La détérioration de Dadaab

On estime que quelque 400 000 Somaliens ont trouvé refuge dans les camps de Dadaab, dans le nord-est du Kenya. La situation se détériore rapidement du fait que des centaines de personnes continuent à arriver chaque jour, mettant à rude épreuve les services de base dans des camps déjà débordés.

Dans ces camps, des habitants à long terme qui ont ouvert des petits commerces, ont dit à IRIN que les prix alimentaires avaient plus que doublé et que le nombre de leurs clients diminuait.

« La vie devient très difficile : Nous achetons aujourd’hui le kilo de sucre à 120 shillings kenyans [1,20 dollars], contre 70 shillings il y a quelques jours, » a dit à IRIN Omar Jelle, père d’un enfant , qui a aussi la responsabilité de huit membres de sa famille.

Le début du Ramadan, un mois sacré de jeûne pour les musulmans, au début août n’a fait qu’aggraver la situation pour les nombreuses familles de réfugiés qui sont obligées d’accepter de nouveaux arrivants tous les jours.
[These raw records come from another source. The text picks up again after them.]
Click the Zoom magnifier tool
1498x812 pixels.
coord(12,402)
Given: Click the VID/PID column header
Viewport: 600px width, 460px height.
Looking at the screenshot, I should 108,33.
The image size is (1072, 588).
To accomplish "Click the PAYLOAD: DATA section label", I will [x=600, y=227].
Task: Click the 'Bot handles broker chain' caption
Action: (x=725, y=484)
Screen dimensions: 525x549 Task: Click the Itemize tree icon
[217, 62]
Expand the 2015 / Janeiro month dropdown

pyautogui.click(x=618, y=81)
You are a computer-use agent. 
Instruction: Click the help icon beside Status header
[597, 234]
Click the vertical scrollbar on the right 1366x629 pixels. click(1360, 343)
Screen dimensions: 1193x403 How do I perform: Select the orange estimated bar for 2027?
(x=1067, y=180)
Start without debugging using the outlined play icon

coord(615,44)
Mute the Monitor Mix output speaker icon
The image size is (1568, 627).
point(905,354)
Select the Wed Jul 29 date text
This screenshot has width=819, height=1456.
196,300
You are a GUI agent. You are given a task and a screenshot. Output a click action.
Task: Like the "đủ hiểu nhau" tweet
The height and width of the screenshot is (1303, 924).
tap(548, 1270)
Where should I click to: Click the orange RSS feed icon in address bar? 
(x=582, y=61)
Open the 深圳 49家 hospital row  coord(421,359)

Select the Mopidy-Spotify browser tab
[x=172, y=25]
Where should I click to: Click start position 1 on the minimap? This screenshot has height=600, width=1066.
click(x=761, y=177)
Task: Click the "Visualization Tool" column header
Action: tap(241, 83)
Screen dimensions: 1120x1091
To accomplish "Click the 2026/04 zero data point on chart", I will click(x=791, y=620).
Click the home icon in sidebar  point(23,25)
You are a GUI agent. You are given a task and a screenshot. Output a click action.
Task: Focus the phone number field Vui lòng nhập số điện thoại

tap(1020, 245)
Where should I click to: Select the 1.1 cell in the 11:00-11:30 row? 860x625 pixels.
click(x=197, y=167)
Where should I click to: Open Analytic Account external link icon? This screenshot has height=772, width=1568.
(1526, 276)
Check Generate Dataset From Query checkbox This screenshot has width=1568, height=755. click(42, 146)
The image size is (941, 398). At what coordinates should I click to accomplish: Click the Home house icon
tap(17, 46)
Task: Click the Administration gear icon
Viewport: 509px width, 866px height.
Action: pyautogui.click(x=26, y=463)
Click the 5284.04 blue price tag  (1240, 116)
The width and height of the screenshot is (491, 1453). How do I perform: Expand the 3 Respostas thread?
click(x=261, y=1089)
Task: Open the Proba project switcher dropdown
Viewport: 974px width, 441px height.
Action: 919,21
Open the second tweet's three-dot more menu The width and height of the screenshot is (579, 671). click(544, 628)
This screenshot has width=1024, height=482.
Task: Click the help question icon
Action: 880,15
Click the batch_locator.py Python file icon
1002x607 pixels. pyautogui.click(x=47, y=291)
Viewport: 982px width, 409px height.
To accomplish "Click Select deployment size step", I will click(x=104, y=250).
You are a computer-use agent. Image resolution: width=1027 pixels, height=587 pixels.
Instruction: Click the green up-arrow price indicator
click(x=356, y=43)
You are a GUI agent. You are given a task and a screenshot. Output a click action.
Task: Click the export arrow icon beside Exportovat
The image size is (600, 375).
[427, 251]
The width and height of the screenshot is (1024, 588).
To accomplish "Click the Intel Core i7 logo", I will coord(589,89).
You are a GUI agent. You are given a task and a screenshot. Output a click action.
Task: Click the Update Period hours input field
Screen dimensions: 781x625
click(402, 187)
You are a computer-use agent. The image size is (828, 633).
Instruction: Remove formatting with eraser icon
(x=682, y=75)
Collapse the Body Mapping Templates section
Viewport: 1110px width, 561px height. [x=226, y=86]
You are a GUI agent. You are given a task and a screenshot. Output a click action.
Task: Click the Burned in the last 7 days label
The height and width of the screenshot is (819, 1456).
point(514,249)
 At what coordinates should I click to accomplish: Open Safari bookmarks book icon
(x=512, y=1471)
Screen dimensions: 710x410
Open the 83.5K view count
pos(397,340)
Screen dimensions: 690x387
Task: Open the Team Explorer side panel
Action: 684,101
« Chaque famille accueille au moins deux [nouvelles] familles dans un emplacement censé correspondre aux besoins d’une seule famille, » a indiqué un réfugié. « Tandis que les nouveaux arrivants attendent de se faire enregistrer et de recevoir de la nourriture, ils partagent le peu dont disposent les anciens réfugiés, y compris le peu d’eau disponible. »

Dans le même temps, les communautés kenyanes locales qui vivent aux alentours des camps de Dadaab ont exprimé leurs inquiétudes face à l’augmentation incessante du nombre de réfugiés. Les locaux disent que les nouveaux arrivants s’installent sur les terrains dont ils se servent habituellement pour faire paître leurs troupeaux.

En outre, les locaux se plaignent d’un manque de soutien de la part des agences humanitaires qui assistent les réfugiés. « Nous pensons que nous devons être pris en considération, car nous aussi sommes affectés par la sécheresse, » a dit à IRIN Jama Ali, un habitant de Dadaab.